Collected data
******************************
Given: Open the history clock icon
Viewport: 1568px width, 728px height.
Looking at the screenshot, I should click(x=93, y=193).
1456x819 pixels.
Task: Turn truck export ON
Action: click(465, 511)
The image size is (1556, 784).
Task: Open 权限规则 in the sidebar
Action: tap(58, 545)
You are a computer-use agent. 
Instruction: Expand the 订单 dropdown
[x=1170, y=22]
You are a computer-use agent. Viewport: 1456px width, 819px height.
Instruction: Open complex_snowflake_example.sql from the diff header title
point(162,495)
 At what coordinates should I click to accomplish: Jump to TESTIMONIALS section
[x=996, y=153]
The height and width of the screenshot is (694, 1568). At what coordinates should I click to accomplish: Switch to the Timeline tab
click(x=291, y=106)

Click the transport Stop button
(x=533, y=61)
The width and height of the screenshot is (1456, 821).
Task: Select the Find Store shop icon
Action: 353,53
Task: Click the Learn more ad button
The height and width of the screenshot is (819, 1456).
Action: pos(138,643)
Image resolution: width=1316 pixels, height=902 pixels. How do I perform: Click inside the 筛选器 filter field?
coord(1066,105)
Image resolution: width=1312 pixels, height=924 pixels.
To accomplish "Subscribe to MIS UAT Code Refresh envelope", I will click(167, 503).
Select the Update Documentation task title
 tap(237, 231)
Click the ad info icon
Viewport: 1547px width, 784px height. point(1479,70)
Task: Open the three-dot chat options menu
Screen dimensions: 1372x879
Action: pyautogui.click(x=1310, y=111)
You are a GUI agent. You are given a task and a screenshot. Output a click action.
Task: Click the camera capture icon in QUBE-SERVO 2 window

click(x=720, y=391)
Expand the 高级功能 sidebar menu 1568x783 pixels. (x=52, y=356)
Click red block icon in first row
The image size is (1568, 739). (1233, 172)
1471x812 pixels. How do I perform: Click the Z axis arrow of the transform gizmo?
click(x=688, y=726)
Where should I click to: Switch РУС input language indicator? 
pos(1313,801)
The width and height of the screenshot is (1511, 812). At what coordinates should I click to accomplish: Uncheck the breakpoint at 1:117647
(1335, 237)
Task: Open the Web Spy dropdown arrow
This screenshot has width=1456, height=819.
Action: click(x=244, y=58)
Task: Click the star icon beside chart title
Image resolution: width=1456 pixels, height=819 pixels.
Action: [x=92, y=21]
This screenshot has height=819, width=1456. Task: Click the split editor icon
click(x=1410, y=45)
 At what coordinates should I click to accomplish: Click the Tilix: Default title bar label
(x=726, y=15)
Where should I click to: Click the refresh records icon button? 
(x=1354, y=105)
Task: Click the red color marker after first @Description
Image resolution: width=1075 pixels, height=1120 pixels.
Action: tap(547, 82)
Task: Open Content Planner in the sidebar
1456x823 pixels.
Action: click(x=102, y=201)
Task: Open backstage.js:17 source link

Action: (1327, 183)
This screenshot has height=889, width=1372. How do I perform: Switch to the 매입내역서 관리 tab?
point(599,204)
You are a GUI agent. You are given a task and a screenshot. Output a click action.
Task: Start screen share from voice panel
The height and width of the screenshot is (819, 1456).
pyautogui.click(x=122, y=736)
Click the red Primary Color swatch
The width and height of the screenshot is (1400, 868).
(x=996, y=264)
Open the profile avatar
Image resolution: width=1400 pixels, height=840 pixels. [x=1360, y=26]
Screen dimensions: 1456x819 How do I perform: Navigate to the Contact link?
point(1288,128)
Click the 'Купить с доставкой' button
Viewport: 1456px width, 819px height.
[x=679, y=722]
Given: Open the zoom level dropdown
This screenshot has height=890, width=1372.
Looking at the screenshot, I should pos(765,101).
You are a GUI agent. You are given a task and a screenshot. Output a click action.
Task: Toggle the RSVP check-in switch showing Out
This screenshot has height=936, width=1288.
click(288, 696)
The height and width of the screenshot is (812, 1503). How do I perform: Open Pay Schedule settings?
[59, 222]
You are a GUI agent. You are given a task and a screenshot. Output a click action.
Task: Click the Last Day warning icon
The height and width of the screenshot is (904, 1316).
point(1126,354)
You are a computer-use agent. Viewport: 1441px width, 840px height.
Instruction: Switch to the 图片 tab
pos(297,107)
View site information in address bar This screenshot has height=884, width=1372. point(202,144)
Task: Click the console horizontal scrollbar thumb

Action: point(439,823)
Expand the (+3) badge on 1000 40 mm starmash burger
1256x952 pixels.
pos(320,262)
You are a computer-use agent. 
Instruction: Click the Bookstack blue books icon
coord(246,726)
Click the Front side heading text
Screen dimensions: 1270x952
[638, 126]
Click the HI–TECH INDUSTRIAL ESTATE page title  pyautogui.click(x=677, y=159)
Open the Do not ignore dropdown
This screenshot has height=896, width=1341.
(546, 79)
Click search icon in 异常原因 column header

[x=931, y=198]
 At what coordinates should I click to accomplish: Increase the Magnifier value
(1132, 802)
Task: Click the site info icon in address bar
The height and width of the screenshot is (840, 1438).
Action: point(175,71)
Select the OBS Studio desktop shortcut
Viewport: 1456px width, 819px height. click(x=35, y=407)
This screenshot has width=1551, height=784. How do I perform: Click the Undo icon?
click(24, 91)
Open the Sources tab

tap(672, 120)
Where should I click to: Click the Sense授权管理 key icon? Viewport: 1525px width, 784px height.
******************************
Work instructions
Set all of the data down again exactly.

Exercise result
Given: Open the history clock icon
Viewport: 1568px width, 728px height.
Looking at the screenshot, I should click(x=93, y=193).
1456x819 pixels.
Task: Turn truck export ON
Action: click(465, 511)
The image size is (1556, 784).
Task: Open 权限规则 in the sidebar
Action: tap(58, 545)
You are a computer-use agent. 
Instruction: Expand the 订单 dropdown
[x=1170, y=22]
You are a computer-use agent. Viewport: 1456px width, 819px height.
Instruction: Open complex_snowflake_example.sql from the diff header title
point(162,495)
 At what coordinates should I click to accomplish: Jump to TESTIMONIALS section
[x=996, y=153]
The height and width of the screenshot is (694, 1568). At what coordinates should I click to accomplish: Switch to the Timeline tab
click(x=291, y=106)

Click the transport Stop button
(x=533, y=61)
The width and height of the screenshot is (1456, 821).
Task: Select the Find Store shop icon
Action: 353,53
Task: Click the Learn more ad button
The height and width of the screenshot is (819, 1456).
Action: pos(138,643)
Image resolution: width=1316 pixels, height=902 pixels. How do I perform: Click inside the 筛选器 filter field?
coord(1066,105)
Image resolution: width=1312 pixels, height=924 pixels.
To accomplish "Subscribe to MIS UAT Code Refresh envelope", I will click(167, 503).
Select the Update Documentation task title
 tap(237, 231)
Click the ad info icon
Viewport: 1547px width, 784px height. point(1479,70)
Task: Open the three-dot chat options menu
Screen dimensions: 1372x879
Action: pyautogui.click(x=1310, y=111)
You are a GUI agent. You are given a task and a screenshot. Output a click action.
Task: Click the camera capture icon in QUBE-SERVO 2 window

click(x=720, y=391)
Expand the 高级功能 sidebar menu 1568x783 pixels. (x=52, y=356)
Click red block icon in first row
The image size is (1568, 739). (1233, 172)
1471x812 pixels. How do I perform: Click the Z axis arrow of the transform gizmo?
click(x=688, y=726)
Where should I click to: Switch РУС input language indicator? 
pos(1313,801)
The width and height of the screenshot is (1511, 812). At what coordinates should I click to accomplish: Uncheck the breakpoint at 1:117647
(1335, 237)
Task: Open the Web Spy dropdown arrow
This screenshot has width=1456, height=819.
Action: click(x=244, y=58)
Task: Click the star icon beside chart title
Image resolution: width=1456 pixels, height=819 pixels.
Action: [x=92, y=21]
This screenshot has height=819, width=1456. Task: Click the split editor icon
click(x=1410, y=45)
 At what coordinates should I click to accomplish: Click the Tilix: Default title bar label
(x=726, y=15)
Where should I click to: Click the refresh records icon button? 
(x=1354, y=105)
Task: Click the red color marker after first @Description
Image resolution: width=1075 pixels, height=1120 pixels.
Action: tap(547, 82)
Task: Open Content Planner in the sidebar
1456x823 pixels.
Action: click(x=102, y=201)
Task: Open backstage.js:17 source link

Action: (1327, 183)
This screenshot has height=889, width=1372. How do I perform: Switch to the 매입내역서 관리 tab?
point(599,204)
You are a GUI agent. You are given a task and a screenshot. Output a click action.
Task: Start screen share from voice panel
The height and width of the screenshot is (819, 1456).
pyautogui.click(x=122, y=736)
Click the red Primary Color swatch
The width and height of the screenshot is (1400, 868).
(x=996, y=264)
Open the profile avatar
Image resolution: width=1400 pixels, height=840 pixels. [x=1360, y=26]
Screen dimensions: 1456x819 How do I perform: Navigate to the Contact link?
point(1288,128)
Click the 'Купить с доставкой' button
Viewport: 1456px width, 819px height.
[x=679, y=722]
Given: Open the zoom level dropdown
This screenshot has height=890, width=1372.
Looking at the screenshot, I should pos(765,101).
You are a GUI agent. You are given a task and a screenshot. Output a click action.
Task: Toggle the RSVP check-in switch showing Out
This screenshot has height=936, width=1288.
click(288, 696)
The height and width of the screenshot is (812, 1503). How do I perform: Open Pay Schedule settings?
[59, 222]
You are a GUI agent. You are given a task and a screenshot. Output a click action.
Task: Click the Last Day warning icon
The height and width of the screenshot is (904, 1316).
point(1126,354)
You are a computer-use agent. Viewport: 1441px width, 840px height.
Instruction: Switch to the 图片 tab
pos(297,107)
View site information in address bar This screenshot has height=884, width=1372. point(202,144)
Task: Click the console horizontal scrollbar thumb

Action: point(439,823)
Expand the (+3) badge on 1000 40 mm starmash burger
1256x952 pixels.
pos(320,262)
You are a computer-use agent. 
Instruction: Click the Bookstack blue books icon
coord(246,726)
Click the Front side heading text
Screen dimensions: 1270x952
[638, 126]
Click the HI–TECH INDUSTRIAL ESTATE page title  pyautogui.click(x=677, y=159)
Open the Do not ignore dropdown
This screenshot has height=896, width=1341.
(546, 79)
Click search icon in 异常原因 column header

[x=931, y=198]
 At what coordinates should I click to accomplish: Increase the Magnifier value
(1132, 802)
Task: Click the site info icon in address bar
The height and width of the screenshot is (840, 1438).
Action: point(175,71)
Select the OBS Studio desktop shortcut
Viewport: 1456px width, 819px height. click(x=35, y=407)
This screenshot has width=1551, height=784. How do I perform: Click the Undo icon?
click(24, 91)
Open the Sources tab

tap(672, 120)
Where should I click to: Click the Sense授权管理 key icon? Viewport: 1525px width, 784px height.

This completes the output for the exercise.